Stable, ζ = 0.45 — moderate damping at K=10

With K=10, poles at -2 and -5, and a zero at -10, the closed-loop poles are complex conjugates with damping ratio 0.45, yielding about 20% overshoot.

Formula

1 + K·G(s)H(s) = 0 (characteristic equation)
Asymptote angles = (2q+1)·180° / (n-m)
Centroid = (Σpoles - Σzeros) / (n - m)

Poles in Motion

In a feedback control system, the closed-loop poles determine everything: stability, oscillation frequency, damping, and settling time. As the designer adjusts the loop gain K, these poles move continuously through the complex plane. The root locus traces their complete trajectory, giving the engineer a map of all possible system behaviors achievable through gain adjustment alone.

Construction Rules

Evans developed elegant rules for sketching the root locus by hand: branches start at open-loop poles (K=0) and end at open-loop zeros (K→∞). Segments of the real axis to the left of an odd number of real poles+zeros lie on the locus. Asymptotes guide branches departing to infinity, with angles and centroid determined by the pole-zero excess. These rules remain invaluable for building design intuition.

Breakaway and Stability

When two branches meet on the real axis, they break away into the complex plane, indicating the onset of oscillatory behavior. The breakaway gain is found by solving dK/ds = 0. As gain increases further, the complex branches may cross the imaginary axis — the critical stability boundary. This crossing gain, determinable via the Routh-Hurwitz criterion, sets the maximum allowable gain for stable operation.

Design Applications

Root locus is not just an analysis tool — it guides compensator design. Adding a lead compensator (zero-pole pair) reshapes the locus to pass through a desired pole location, achieving target damping and bandwidth. Lag compensation shifts the locus to improve steady-state accuracy without destabilizing. This simulator lets you place poles and zeros interactively and watch the locus reshape in real time.

FAQ

What is the root locus?

The root locus is the set of all possible closed-loop pole locations as a single parameter (usually gain K) varies from 0 to infinity. Introduced by Walter Evans in 1948, it provides a graphical method to determine how feedback gain affects system stability and transient response.
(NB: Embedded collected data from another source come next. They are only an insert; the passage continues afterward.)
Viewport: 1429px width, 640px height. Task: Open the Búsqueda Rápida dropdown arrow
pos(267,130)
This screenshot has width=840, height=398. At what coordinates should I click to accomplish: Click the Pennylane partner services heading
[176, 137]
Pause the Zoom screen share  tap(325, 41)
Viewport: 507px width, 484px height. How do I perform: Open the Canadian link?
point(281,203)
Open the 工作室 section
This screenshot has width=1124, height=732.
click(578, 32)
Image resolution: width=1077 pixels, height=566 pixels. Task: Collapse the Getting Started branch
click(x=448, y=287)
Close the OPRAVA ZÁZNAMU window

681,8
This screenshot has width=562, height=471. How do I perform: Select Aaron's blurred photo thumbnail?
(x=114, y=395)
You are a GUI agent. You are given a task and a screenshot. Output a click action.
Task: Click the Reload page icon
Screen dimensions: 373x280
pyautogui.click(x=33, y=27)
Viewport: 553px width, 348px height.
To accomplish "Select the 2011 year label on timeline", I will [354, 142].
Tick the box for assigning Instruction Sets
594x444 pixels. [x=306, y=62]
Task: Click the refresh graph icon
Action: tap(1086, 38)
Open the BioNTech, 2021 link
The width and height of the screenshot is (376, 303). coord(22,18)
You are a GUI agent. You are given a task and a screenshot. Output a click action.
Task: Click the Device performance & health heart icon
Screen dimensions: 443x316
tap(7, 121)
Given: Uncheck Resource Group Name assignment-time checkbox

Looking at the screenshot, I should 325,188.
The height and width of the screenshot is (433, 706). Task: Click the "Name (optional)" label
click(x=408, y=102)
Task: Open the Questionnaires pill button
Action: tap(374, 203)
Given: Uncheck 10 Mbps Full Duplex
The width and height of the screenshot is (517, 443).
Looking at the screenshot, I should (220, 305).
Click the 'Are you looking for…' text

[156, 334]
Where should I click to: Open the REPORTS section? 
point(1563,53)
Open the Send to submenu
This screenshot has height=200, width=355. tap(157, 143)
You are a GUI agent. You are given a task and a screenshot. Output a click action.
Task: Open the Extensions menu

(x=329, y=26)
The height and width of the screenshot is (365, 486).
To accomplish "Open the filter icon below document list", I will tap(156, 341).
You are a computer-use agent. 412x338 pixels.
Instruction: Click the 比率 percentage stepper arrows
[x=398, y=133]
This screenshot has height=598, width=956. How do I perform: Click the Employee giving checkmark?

How do you determine stability from the root locus?

A system is stable when all closed-loop poles lie in the left-half of the complex plane (negative real parts). The root locus shows the critical gain at which any branch crosses the imaginary axis — beyond this gain, the system is unstable.

What is a breakaway point?

A breakaway point is where two root locus branches on the real axis meet and depart into the complex plane (or arrive from it). It occurs where dK/ds = 0 and represents the gain at which the system transitions from overdamped to underdamped.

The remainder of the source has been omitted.